Study Results Show Promise for Neoantigen Targeting Strategies Such as Peptide Vaccines


Researchers used next-generation sequencing to analyze the landscape of neoantigens, identifying neoantigen-specific immune cells triggered by immunotherapy.

A study published in Clinical Cancer Research found that somatic mutations in multiple myeloma can be immunogenic and induce neoantigen specific T-cell activation that is associated with antitumor activity in vitro and clinical response in vivo.1

These results may provide the foundation for using neoantigen targeting strategies such as peptide vaccines in future trials for patients with multiple myeloma. 

“Tumor neoantigens represent excellent targets for immunotherapy, due to their specific expression in cancer tissue,” Samir Parekh, MD, associate professor of oncological sciences and medicine (hematology and medical oncology) at the Icahn School of Medicine, said in a press release.2 “Until now, there has been no direct evidence that DNA mutations induce neoantigen-specific T-cell responses following immunotherapy in multiple myeloma.”

Next-generation sequencing data was analyzed to describe the landscape of neoantigens in this cohort of 184 patients, and researchers were able to identify neoantigen-specific immune cells triggered by immunotherapy.
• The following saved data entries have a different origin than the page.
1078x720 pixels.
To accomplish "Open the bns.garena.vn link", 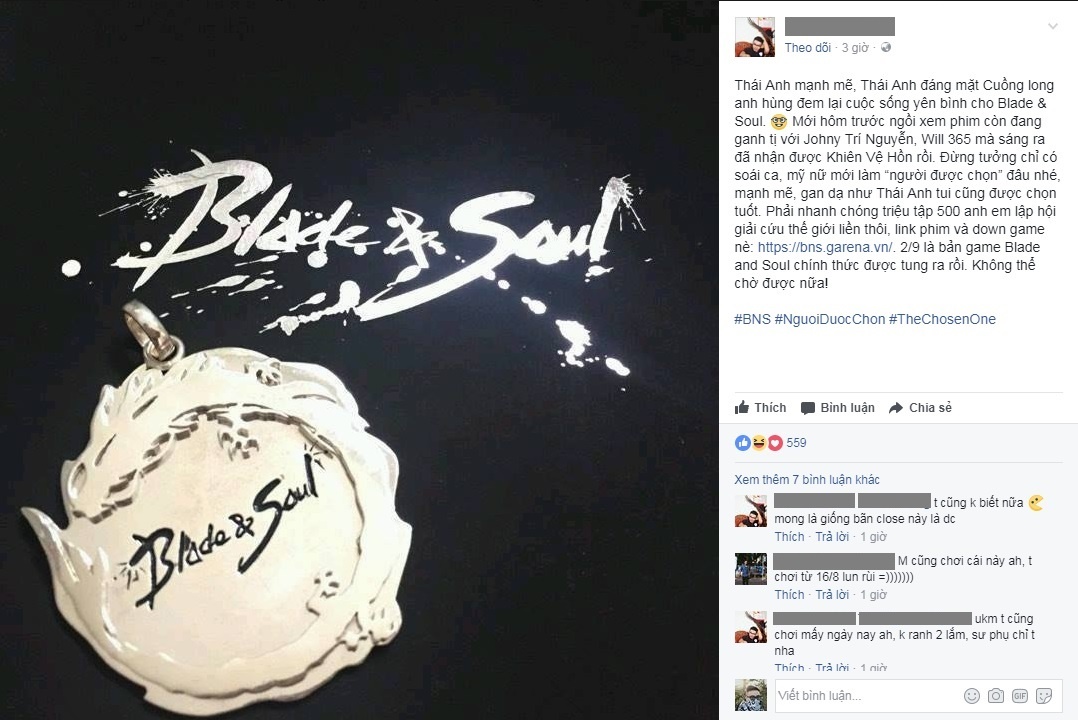I will pos(825,247).
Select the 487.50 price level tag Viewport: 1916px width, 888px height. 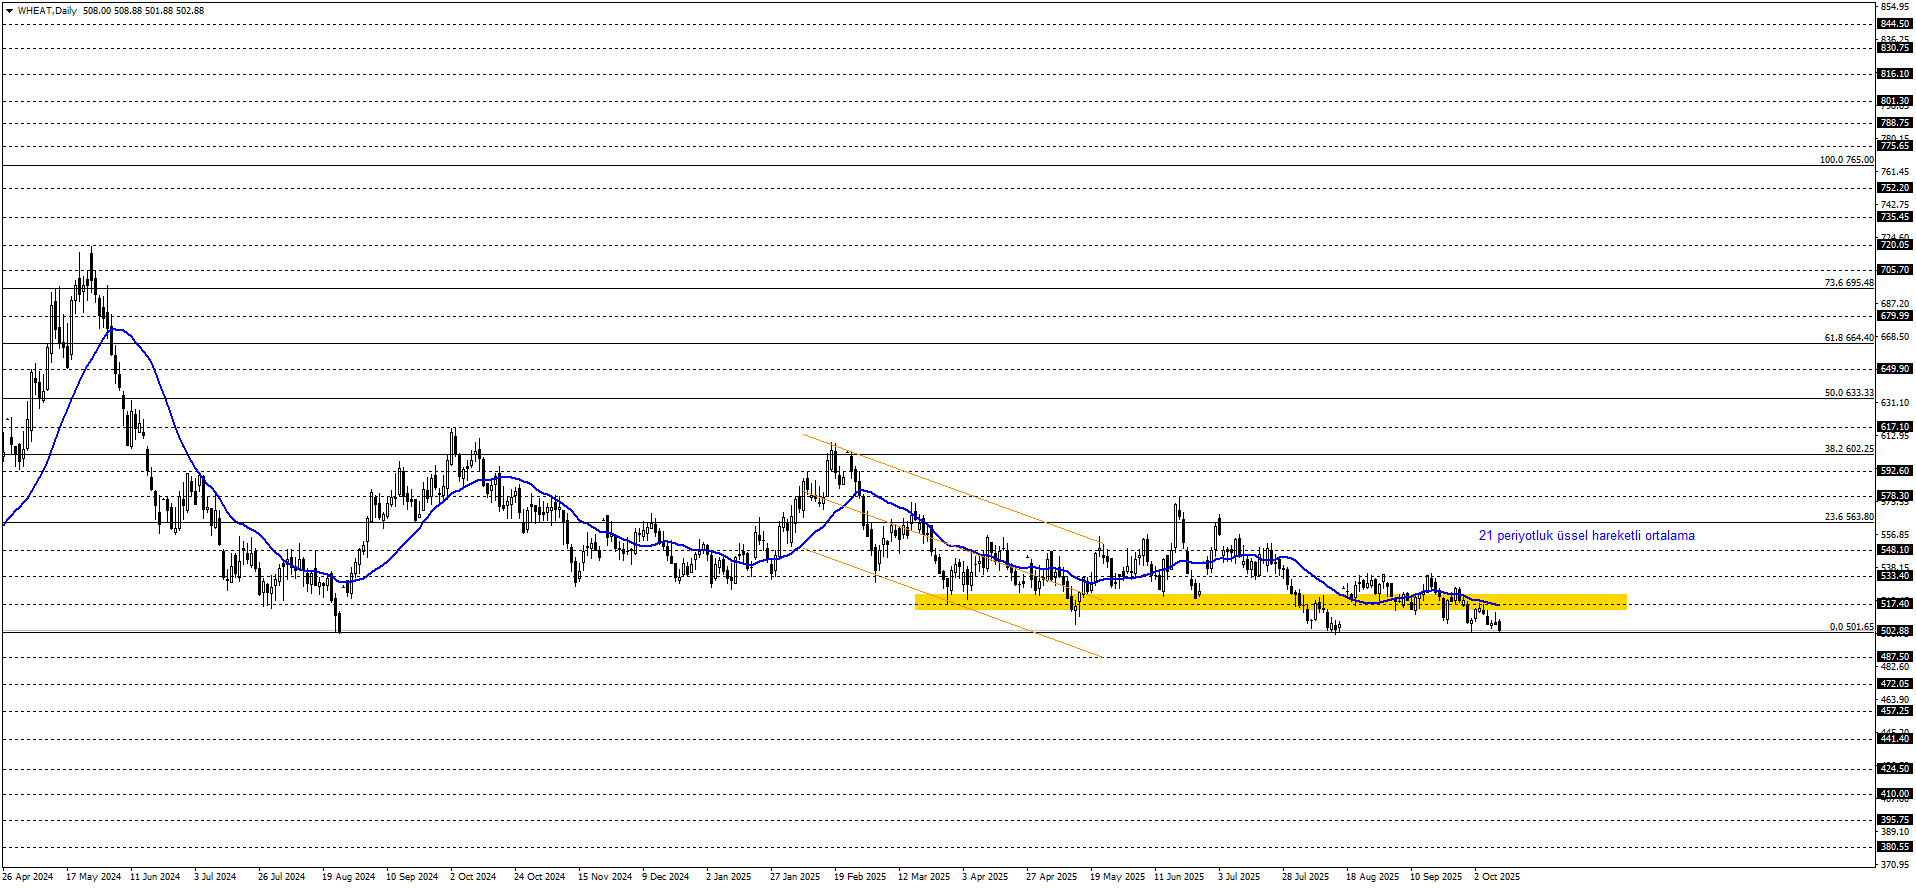1895,657
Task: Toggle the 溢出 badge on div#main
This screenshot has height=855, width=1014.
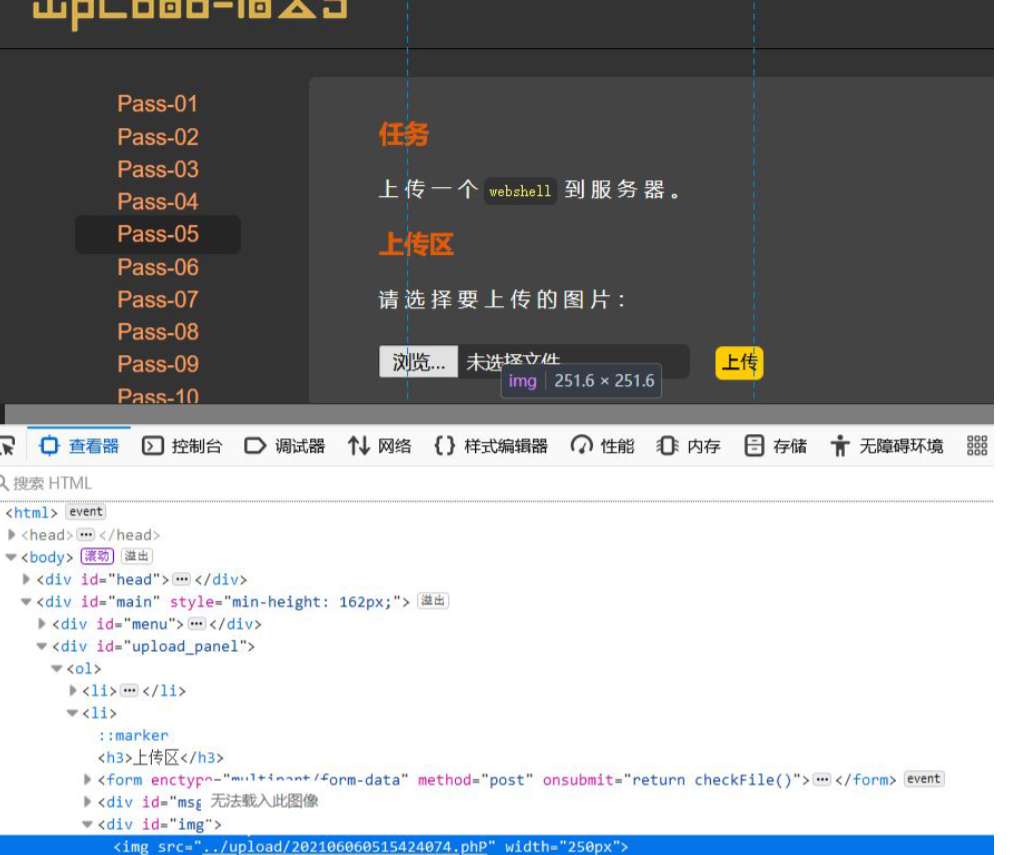Action: click(x=433, y=601)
Additionally, researchers demonstrated an increase in neoantigen load in patients with relapsed multiple myeloma as compared to newly diagnosed patients with the disease. Researchers also identified shared neoantigens across multiple patients in 3 multiple myeloma oncogenic driver genes (KRAS, NRAS, and IRF4), which could lead to new vaccine therapies. 
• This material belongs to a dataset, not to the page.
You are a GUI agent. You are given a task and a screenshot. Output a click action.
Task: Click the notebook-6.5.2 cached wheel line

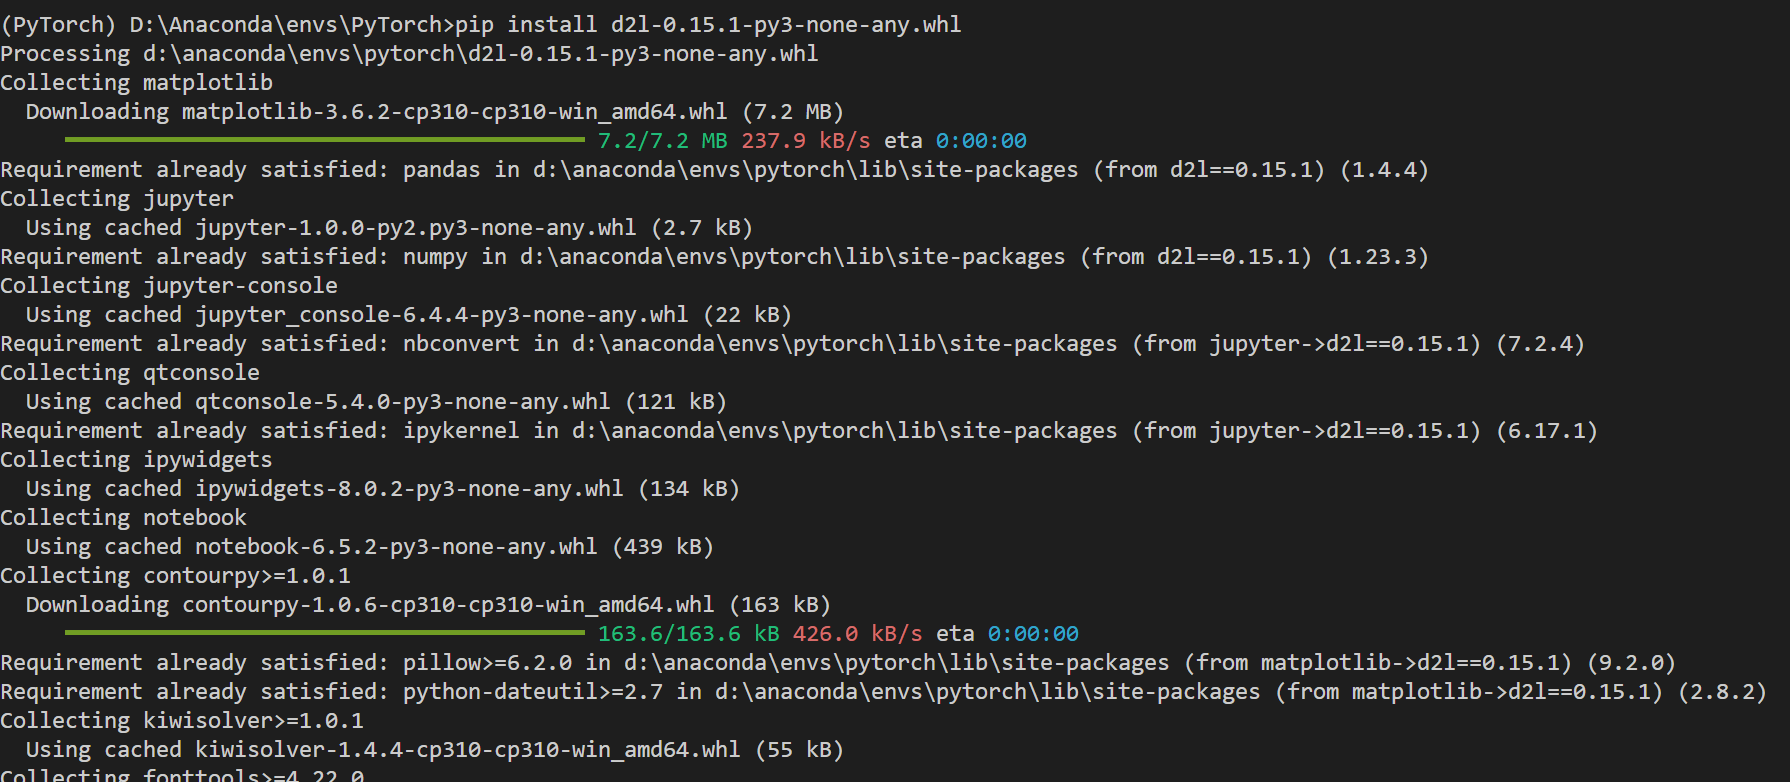370,546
This is the first study to experimentally determine the immunogenicity of predicted neoantigens from next-generation sequencing of patients with relapsed multiple myeloma. 

“Overall, the data presented here support that mutational burden is associated with increased neoantigen frequency in [patients with] relapsed/refractory multiple myeloma, and these neoantigens can elicit cytotoxic CD8+ T-cell activity in the setting of combination immunotherapy,” the authors wrote. 
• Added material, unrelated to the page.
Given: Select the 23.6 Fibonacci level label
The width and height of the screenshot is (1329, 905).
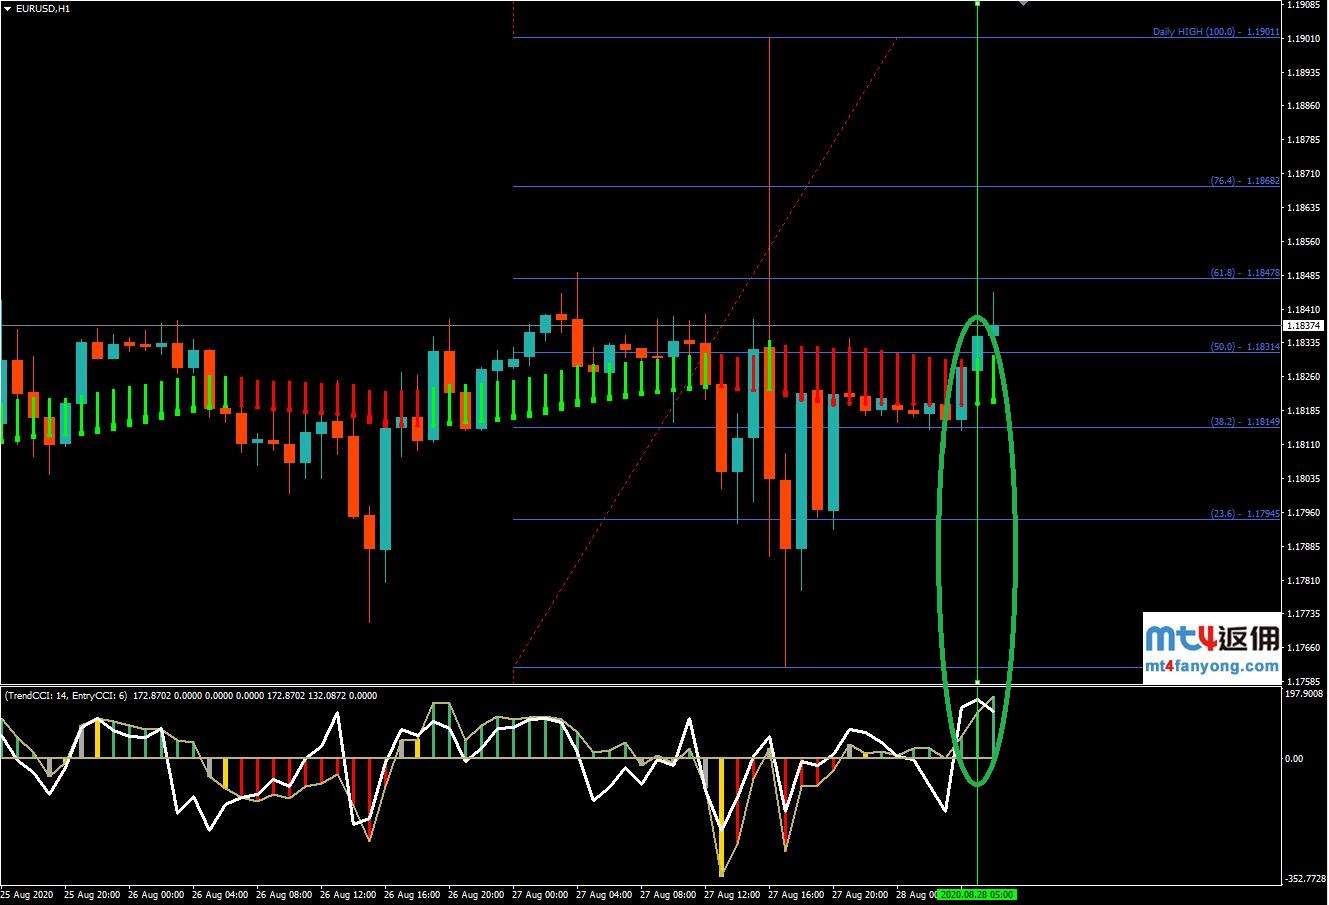Looking at the screenshot, I should 1244,514.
Following this research, co-author Nina Bhardwaj, MD, PhD, professor of medicine (hematology and medical oncology) at the Icahn School of Medicine, and colleagues are pursuing a clinical trial (Personalized Genomic Vaccine 001 [PGV-001], NCT02721043) investigating the safety and responsiveness of a personalized neoantigen vaccine for the treatment of cancers, including multiple myeloma.

In this study, researchers demonstrated CD8+ T-cell responses at 200 days for patient 1, 240 days for patient 2 after dual checkpoint inhibition, and at 300 days for patient 3 after anti-PD-L1 treatment. Moreover, longer follow-up from the PGV-001 study, which uses a strategy of 10 vaccinations over 180 days with Poly-ICLC (Hiltonol) adjuvant, will inform directly about the durability of responses.

As of the study’s publication, preliminary data from the PGV-001 study demonstrated ex vivo responses to neoantigen peptides were undetectable at week 0 but were clearly evident at week 27 post vaccination. “We believe these could potentially be sustained with booster strategies such as additional vaccines; immunomodulatory drugs (IMIDs) or checkpoint inhibitors,” the authors wrote.

Researchers are testing various combinations of these strategies in vitro with the intention of publishing results from the PGV-001 study in the future. 


1. Perumal D, Imai N, Laganà A, et al. Mutation-Derived Neoantigen Specific T cell Responses in Multiple Myeloma. Clinical Cancer Research. doi:10.1158/1078-0432.CCR-19-2309.

2. Researchers Identify Potential Formula for Blood Cancer Vaccine [news release]. New York. Published December 19, 2019. Accessed January 6, 2020.